Previous reviews relating to the effects of respiratory muscle training (RMT) after stroke tend to focus on only one type of training (inspiratory or expiratory muscles) and most based the results on poor-quality studies (PEDro score ≤4). With this systematic review and meta-analysis, we aimed to determine the effects of RMT (inspiratory or expiratory muscle training, or mixed) on exercise tolerance, respiratory muscle function and pulmonary function and also the effects depending on the type of training performed at short- and medium-term in post-stroke. Databases searched were MEDLINE, PEDro, CINAHL, EMBASE and Web of Science up to the end of April 2020. The quality and risk of bias for each included study was examined by the PEDro scale (including only high-quality studies) and Cochrane Risk of Bias tool. Nine studies (463 patients) were included. The meta-analysis showed a significant increase in exercise tolerance [4 studies; n=111; standardized mean difference [SMD]=0.65 (95% confidence interval 0.27-1.04)]; inspiratory muscle strength [9 studies; n=344; SMD=0.65 (0.17-1.13)]; inspiratory muscle endurance [3 studies; n=81; SMD=1.19 (0.71-1.66)]; diaphragm thickness [3 studies; n=79; SMD=0.9 (0.43-1.37)]; and peak expiratory flow [3 studies; n=84; SMD=0.55 (0.03-1.08)] in the short-term. There were no benefits on expiratory muscle strength and pulmonary function variables (forced expiratory volume in 1s) in the short-term.

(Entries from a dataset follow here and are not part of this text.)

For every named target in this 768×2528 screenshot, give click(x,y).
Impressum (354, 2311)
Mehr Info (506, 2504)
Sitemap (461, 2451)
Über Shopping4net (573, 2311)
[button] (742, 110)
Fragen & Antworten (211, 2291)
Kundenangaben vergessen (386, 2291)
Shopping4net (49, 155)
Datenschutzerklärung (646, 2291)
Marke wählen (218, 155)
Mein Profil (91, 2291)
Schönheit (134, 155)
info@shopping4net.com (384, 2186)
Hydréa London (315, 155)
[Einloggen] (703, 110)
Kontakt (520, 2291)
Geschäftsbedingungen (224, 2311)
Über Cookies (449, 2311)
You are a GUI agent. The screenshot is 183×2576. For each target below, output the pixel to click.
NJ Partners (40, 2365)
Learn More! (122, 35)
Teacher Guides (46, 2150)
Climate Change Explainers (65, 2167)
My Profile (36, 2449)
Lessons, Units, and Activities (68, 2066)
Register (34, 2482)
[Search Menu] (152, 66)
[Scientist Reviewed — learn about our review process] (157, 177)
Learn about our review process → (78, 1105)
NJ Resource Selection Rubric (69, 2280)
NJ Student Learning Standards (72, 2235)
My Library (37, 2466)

The meta-analysis provided moderate-quality evidence that RMT improves exercise tolerance, diaphragm thickness and pulmonary function (i.e., peak expiratory flow) and low-quality evidence for the effects on inspiratory muscle strength and endurance in stroke survivors in the short-term. None of these effects are retained in the medium-term. Combined inspiratory and expiratory muscle training seems to promote greater respiratory changes than inspiratory muscle training alone.